Immediately I was re-immersed.  As a book lover, the prologue itself is worth purchasing the book to read.  He understands us all so well as the reader.  Of course he was more than likely a fairly avid reader himself.  But he never shies away from every nuance or secret closet pleasure we have or need as a reader.

And then tonight, reading chapter 1 of the book and again, it feels as if he is giving me a story and teaching me; guiding me in how to write all at once.  It is beautiful and it is amazing and it is his beautiful mind that plays in every word on every page.  I am in love.

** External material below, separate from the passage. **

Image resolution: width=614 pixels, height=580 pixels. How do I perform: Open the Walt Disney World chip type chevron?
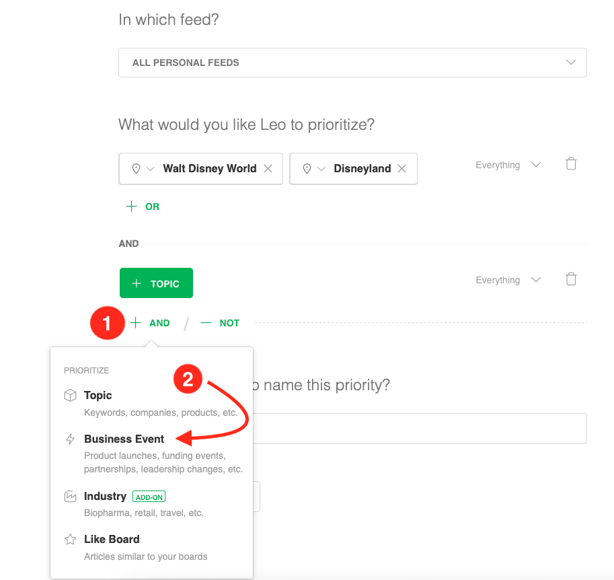pyautogui.click(x=151, y=169)
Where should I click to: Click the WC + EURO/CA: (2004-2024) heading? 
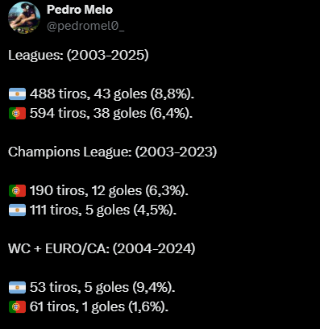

Excerpt taken from paragraph one of the first chapter of Italo Calvino's If on a winter's night a traveler:
"The novel beings in a railway station, a locomotive huffs, steam from a piston covers the opening of the chapter, a cloud of smoke hides part of the first paragraph.  In the odor of the station there is a passing whiff of station cafe odor.  There is someone looking through the befogged glass, he opens the glass door of the bar, everything is misty, inside, too, as if seen by nearsighted eyes, or eyes irritated by coal dust.  The pages of the book are clouded like the windows of an old train, the cloud of smoke rests on the sentences.  It is a rainy evening; the man enters the bar; he unbuttons his damp overcoat; a cloud of steam enfolds him; a whistle dies away along tracks that are glistening with rain, as far as the eye can see."

I am mesmerized.  I am in awe.  I am so excited to learn about what else this amazing soul will teach me.